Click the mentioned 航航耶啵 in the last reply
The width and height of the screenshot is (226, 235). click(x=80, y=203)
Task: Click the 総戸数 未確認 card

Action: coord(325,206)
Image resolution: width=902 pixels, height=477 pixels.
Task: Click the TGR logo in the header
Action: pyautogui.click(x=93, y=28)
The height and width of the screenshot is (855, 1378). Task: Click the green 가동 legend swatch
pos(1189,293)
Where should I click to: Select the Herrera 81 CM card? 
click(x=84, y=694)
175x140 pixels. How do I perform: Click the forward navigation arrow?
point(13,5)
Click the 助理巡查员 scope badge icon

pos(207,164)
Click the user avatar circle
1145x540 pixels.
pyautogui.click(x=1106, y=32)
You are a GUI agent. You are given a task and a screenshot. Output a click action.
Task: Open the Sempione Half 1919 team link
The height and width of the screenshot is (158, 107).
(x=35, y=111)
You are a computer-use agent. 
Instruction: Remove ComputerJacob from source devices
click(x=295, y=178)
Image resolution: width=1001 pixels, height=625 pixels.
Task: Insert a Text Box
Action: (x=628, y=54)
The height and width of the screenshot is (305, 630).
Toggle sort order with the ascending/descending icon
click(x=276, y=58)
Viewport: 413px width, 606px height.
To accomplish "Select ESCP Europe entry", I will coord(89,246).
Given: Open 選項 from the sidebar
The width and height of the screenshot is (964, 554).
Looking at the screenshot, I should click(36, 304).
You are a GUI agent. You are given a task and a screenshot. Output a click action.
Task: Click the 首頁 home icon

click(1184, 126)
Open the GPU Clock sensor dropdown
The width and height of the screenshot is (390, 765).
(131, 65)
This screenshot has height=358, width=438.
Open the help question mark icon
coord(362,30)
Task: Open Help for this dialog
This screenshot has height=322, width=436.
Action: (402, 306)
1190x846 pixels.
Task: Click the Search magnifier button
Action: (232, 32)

════

■ **Exercise brief**: Would you restate each line of the material above word for word?

■ **Solution to this task**:
Click the mentioned 航航耶啵 in the last reply
The width and height of the screenshot is (226, 235). click(x=80, y=203)
Task: Click the 総戸数 未確認 card

Action: coord(325,206)
Image resolution: width=902 pixels, height=477 pixels.
Task: Click the TGR logo in the header
Action: pyautogui.click(x=93, y=28)
The height and width of the screenshot is (855, 1378). Task: Click the green 가동 legend swatch
pos(1189,293)
Where should I click to: Select the Herrera 81 CM card? 
click(x=84, y=694)
175x140 pixels. How do I perform: Click the forward navigation arrow?
point(13,5)
Click the 助理巡查员 scope badge icon

pos(207,164)
Click the user avatar circle
1145x540 pixels.
pyautogui.click(x=1106, y=32)
You are a GUI agent. You are given a task and a screenshot. Output a click action.
Task: Open the Sempione Half 1919 team link
The height and width of the screenshot is (158, 107).
(x=35, y=111)
You are a computer-use agent. 
Instruction: Remove ComputerJacob from source devices
click(x=295, y=178)
Image resolution: width=1001 pixels, height=625 pixels.
Task: Insert a Text Box
Action: (x=628, y=54)
The height and width of the screenshot is (305, 630).
Toggle sort order with the ascending/descending icon
click(x=276, y=58)
Viewport: 413px width, 606px height.
To accomplish "Select ESCP Europe entry", I will coord(89,246).
Given: Open 選項 from the sidebar
The width and height of the screenshot is (964, 554).
Looking at the screenshot, I should click(36, 304).
You are a GUI agent. You are given a task and a screenshot. Output a click action.
Task: Click the 首頁 home icon

click(1184, 126)
Open the GPU Clock sensor dropdown
The width and height of the screenshot is (390, 765).
(131, 65)
This screenshot has height=358, width=438.
Open the help question mark icon
coord(362,30)
Task: Open Help for this dialog
This screenshot has height=322, width=436.
Action: (402, 306)
1190x846 pixels.
Task: Click the Search magnifier button
Action: (232, 32)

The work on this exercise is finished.